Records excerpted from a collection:

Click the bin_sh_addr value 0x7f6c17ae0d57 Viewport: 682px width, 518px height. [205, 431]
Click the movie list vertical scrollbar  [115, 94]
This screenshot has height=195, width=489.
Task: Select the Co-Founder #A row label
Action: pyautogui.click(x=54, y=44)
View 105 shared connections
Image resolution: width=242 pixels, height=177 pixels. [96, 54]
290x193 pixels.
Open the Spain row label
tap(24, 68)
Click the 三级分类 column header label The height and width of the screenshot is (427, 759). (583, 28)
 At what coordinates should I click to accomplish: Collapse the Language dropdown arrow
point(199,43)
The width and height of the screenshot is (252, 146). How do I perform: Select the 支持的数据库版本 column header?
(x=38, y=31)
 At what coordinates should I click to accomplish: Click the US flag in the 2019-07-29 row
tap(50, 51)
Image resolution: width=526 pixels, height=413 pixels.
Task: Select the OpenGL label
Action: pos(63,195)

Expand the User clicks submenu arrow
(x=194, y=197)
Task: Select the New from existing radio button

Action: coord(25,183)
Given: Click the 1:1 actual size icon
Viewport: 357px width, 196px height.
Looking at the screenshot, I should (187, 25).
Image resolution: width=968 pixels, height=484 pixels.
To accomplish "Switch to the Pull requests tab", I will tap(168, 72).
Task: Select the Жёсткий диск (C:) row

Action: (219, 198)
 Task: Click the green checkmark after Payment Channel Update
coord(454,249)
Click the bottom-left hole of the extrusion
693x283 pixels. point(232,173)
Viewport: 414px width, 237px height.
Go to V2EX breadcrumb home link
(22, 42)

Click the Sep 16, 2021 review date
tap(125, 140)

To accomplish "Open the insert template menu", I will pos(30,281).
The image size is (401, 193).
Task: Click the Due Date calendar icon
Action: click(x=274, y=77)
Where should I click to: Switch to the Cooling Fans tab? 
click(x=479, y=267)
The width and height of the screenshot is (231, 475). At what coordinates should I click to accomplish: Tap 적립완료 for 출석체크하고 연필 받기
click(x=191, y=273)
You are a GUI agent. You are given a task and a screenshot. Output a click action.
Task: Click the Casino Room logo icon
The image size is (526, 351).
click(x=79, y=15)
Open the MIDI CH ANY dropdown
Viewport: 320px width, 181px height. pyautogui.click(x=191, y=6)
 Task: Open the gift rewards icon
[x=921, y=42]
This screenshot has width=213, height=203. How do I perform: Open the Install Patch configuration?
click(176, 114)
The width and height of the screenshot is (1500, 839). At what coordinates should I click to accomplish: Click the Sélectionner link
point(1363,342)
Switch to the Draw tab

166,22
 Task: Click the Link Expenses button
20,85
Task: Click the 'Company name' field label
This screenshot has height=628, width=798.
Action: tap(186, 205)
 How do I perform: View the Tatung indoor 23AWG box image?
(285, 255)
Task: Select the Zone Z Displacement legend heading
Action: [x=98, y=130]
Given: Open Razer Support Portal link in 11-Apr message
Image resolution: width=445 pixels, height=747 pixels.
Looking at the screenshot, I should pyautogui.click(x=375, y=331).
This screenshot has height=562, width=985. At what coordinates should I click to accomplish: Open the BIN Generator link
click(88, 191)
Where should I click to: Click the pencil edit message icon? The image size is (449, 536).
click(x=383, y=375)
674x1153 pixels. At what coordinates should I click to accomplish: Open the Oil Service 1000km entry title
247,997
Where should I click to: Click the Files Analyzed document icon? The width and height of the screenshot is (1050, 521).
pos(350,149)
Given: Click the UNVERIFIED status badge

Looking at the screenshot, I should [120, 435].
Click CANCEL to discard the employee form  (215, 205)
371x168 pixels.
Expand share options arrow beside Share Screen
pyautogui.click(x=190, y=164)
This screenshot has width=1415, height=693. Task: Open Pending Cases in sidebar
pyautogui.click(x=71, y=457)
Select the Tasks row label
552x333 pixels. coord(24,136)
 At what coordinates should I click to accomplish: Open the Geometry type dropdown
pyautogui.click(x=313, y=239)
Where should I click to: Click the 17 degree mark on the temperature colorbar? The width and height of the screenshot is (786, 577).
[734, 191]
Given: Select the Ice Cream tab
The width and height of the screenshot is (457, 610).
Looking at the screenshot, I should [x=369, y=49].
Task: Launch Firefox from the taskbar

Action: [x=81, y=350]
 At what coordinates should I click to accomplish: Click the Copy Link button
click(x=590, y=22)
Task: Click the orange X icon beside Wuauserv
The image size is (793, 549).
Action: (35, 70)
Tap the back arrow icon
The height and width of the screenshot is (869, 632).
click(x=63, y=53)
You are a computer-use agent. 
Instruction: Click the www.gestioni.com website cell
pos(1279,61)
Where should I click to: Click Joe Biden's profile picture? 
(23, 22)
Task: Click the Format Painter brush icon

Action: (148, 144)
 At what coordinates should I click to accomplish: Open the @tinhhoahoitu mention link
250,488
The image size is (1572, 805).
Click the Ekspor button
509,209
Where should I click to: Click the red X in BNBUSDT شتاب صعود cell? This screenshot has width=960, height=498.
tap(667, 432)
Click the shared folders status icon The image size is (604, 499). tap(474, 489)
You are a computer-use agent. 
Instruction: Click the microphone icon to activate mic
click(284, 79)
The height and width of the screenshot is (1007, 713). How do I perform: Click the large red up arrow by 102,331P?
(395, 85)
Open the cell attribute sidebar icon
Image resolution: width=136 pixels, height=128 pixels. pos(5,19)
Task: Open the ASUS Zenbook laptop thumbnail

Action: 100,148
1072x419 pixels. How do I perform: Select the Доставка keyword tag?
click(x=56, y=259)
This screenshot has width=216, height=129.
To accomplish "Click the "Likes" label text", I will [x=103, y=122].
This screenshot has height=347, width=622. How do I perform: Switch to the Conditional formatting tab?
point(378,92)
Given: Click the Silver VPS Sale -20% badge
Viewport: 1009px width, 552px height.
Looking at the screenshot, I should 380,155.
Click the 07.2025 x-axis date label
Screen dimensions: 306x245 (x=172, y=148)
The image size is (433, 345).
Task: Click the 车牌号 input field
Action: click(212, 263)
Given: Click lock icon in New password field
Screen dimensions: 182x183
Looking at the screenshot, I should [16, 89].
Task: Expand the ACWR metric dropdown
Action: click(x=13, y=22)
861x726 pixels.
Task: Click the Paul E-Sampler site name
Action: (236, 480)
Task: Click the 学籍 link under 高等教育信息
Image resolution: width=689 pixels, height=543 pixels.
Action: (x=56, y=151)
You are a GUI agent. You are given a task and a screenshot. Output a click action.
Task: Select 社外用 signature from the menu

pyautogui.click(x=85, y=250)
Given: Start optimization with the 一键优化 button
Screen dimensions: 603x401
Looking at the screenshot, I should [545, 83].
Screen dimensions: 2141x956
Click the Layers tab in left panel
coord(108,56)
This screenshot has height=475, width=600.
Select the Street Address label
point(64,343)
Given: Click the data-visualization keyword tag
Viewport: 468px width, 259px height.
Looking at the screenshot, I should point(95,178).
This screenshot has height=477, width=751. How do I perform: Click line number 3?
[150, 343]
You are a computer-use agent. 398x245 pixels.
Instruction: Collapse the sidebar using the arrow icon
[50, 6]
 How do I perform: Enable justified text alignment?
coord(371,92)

▶ Instructions to follow: Return the records exactly, character for character.

▶ Your response:
Click the bin_sh_addr value 0x7f6c17ae0d57 Viewport: 682px width, 518px height. [205, 431]
Click the movie list vertical scrollbar  [115, 94]
This screenshot has height=195, width=489.
Task: Select the Co-Founder #A row label
Action: pyautogui.click(x=54, y=44)
View 105 shared connections
Image resolution: width=242 pixels, height=177 pixels. [96, 54]
290x193 pixels.
Open the Spain row label
tap(24, 68)
Click the 三级分类 column header label The height and width of the screenshot is (427, 759). (583, 28)
 At what coordinates should I click to accomplish: Collapse the Language dropdown arrow
point(199,43)
The width and height of the screenshot is (252, 146). How do I perform: Select the 支持的数据库版本 column header?
(x=38, y=31)
 At what coordinates should I click to accomplish: Click the US flag in the 2019-07-29 row
tap(50, 51)
Image resolution: width=526 pixels, height=413 pixels.
Task: Select the OpenGL label
Action: pos(63,195)

Expand the User clicks submenu arrow
(x=194, y=197)
Task: Select the New from existing radio button

Action: coord(25,183)
Given: Click the 1:1 actual size icon
Viewport: 357px width, 196px height.
Looking at the screenshot, I should (187, 25).
Image resolution: width=968 pixels, height=484 pixels.
To accomplish "Switch to the Pull requests tab", I will tap(168, 72).
Task: Select the Жёсткий диск (C:) row

Action: (219, 198)
 Task: Click the green checkmark after Payment Channel Update
coord(454,249)
Click the bottom-left hole of the extrusion
693x283 pixels. point(232,173)
Viewport: 414px width, 237px height.
Go to V2EX breadcrumb home link
(22, 42)

Click the Sep 16, 2021 review date
tap(125, 140)

To accomplish "Open the insert template menu", I will pos(30,281).
The image size is (401, 193).
Task: Click the Due Date calendar icon
Action: click(x=274, y=77)
Where should I click to: Switch to the Cooling Fans tab? 
click(x=479, y=267)
The width and height of the screenshot is (231, 475). At what coordinates should I click to accomplish: Tap 적립완료 for 출석체크하고 연필 받기
click(x=191, y=273)
You are a GUI agent. You are given a task and a screenshot. Output a click action.
Task: Click the Casino Room logo icon
The image size is (526, 351).
click(x=79, y=15)
Open the MIDI CH ANY dropdown
Viewport: 320px width, 181px height. pyautogui.click(x=191, y=6)
 Task: Open the gift rewards icon
[x=921, y=42]
This screenshot has width=213, height=203. How do I perform: Open the Install Patch configuration?
click(176, 114)
The width and height of the screenshot is (1500, 839). At what coordinates should I click to accomplish: Click the Sélectionner link
point(1363,342)
Switch to the Draw tab

166,22
 Task: Click the Link Expenses button
20,85
Task: Click the 'Company name' field label
This screenshot has height=628, width=798.
Action: tap(186, 205)
 How do I perform: View the Tatung indoor 23AWG box image?
(285, 255)
Task: Select the Zone Z Displacement legend heading
Action: [x=98, y=130]
Given: Open Razer Support Portal link in 11-Apr message
Image resolution: width=445 pixels, height=747 pixels.
Looking at the screenshot, I should pyautogui.click(x=375, y=331).
This screenshot has height=562, width=985. At what coordinates should I click to accomplish: Open the BIN Generator link
click(88, 191)
Where should I click to: Click the pencil edit message icon? The image size is (449, 536).
click(x=383, y=375)
674x1153 pixels. At what coordinates should I click to accomplish: Open the Oil Service 1000km entry title
247,997
Where should I click to: Click the Files Analyzed document icon? The width and height of the screenshot is (1050, 521).
pos(350,149)
Given: Click the UNVERIFIED status badge

Looking at the screenshot, I should [120, 435].
Click CANCEL to discard the employee form  (215, 205)
371x168 pixels.
Expand share options arrow beside Share Screen
pyautogui.click(x=190, y=164)
This screenshot has width=1415, height=693. Task: Open Pending Cases in sidebar
pyautogui.click(x=71, y=457)
Select the Tasks row label
552x333 pixels. coord(24,136)
 At what coordinates should I click to accomplish: Open the Geometry type dropdown
pyautogui.click(x=313, y=239)
Where should I click to: Click the 17 degree mark on the temperature colorbar? The width and height of the screenshot is (786, 577).
[734, 191]
Given: Select the Ice Cream tab
The width and height of the screenshot is (457, 610).
Looking at the screenshot, I should [x=369, y=49].
Task: Launch Firefox from the taskbar

Action: [x=81, y=350]
 At what coordinates should I click to accomplish: Click the Copy Link button
click(x=590, y=22)
Task: Click the orange X icon beside Wuauserv
The image size is (793, 549).
Action: (35, 70)
Tap the back arrow icon
The height and width of the screenshot is (869, 632).
click(x=63, y=53)
You are a computer-use agent. 
Instruction: Click the www.gestioni.com website cell
pos(1279,61)
Where should I click to: Click Joe Biden's profile picture? 
(23, 22)
Task: Click the Format Painter brush icon

Action: (148, 144)
 At what coordinates should I click to accomplish: Open the @tinhhoahoitu mention link
250,488
The image size is (1572, 805).
Click the Ekspor button
509,209
Where should I click to: Click the red X in BNBUSDT شتاب صعود cell? This screenshot has width=960, height=498.
tap(667, 432)
Click the shared folders status icon The image size is (604, 499). tap(474, 489)
You are a computer-use agent. 
Instruction: Click the microphone icon to activate mic
click(284, 79)
The height and width of the screenshot is (1007, 713). How do I perform: Click the large red up arrow by 102,331P?
(395, 85)
Open the cell attribute sidebar icon
Image resolution: width=136 pixels, height=128 pixels. pos(5,19)
Task: Open the ASUS Zenbook laptop thumbnail

Action: 100,148
1072x419 pixels. How do I perform: Select the Доставка keyword tag?
click(x=56, y=259)
This screenshot has width=216, height=129.
To accomplish "Click the "Likes" label text", I will [x=103, y=122].
This screenshot has height=347, width=622. How do I perform: Switch to the Conditional formatting tab?
point(378,92)
Given: Click the Silver VPS Sale -20% badge
Viewport: 1009px width, 552px height.
Looking at the screenshot, I should 380,155.
Click the 07.2025 x-axis date label
Screen dimensions: 306x245 (x=172, y=148)
The image size is (433, 345).
Task: Click the 车牌号 input field
Action: click(212, 263)
Given: Click lock icon in New password field
Screen dimensions: 182x183
Looking at the screenshot, I should [16, 89].
Task: Expand the ACWR metric dropdown
Action: click(x=13, y=22)
861x726 pixels.
Task: Click the Paul E-Sampler site name
Action: (236, 480)
Task: Click the 学籍 link under 高等教育信息
Image resolution: width=689 pixels, height=543 pixels.
Action: (x=56, y=151)
You are a GUI agent. You are given a task and a screenshot. Output a click action.
Task: Select 社外用 signature from the menu

pyautogui.click(x=85, y=250)
Given: Start optimization with the 一键优化 button
Screen dimensions: 603x401
Looking at the screenshot, I should [545, 83].
Screen dimensions: 2141x956
Click the Layers tab in left panel
coord(108,56)
This screenshot has height=475, width=600.
Select the Street Address label
point(64,343)
Given: Click the data-visualization keyword tag
Viewport: 468px width, 259px height.
Looking at the screenshot, I should point(95,178).
This screenshot has height=477, width=751. How do I perform: Click line number 3?
[150, 343]
You are a computer-use agent. 398x245 pixels.
Instruction: Collapse the sidebar using the arrow icon
[50, 6]
 How do I perform: Enable justified text alignment?
coord(371,92)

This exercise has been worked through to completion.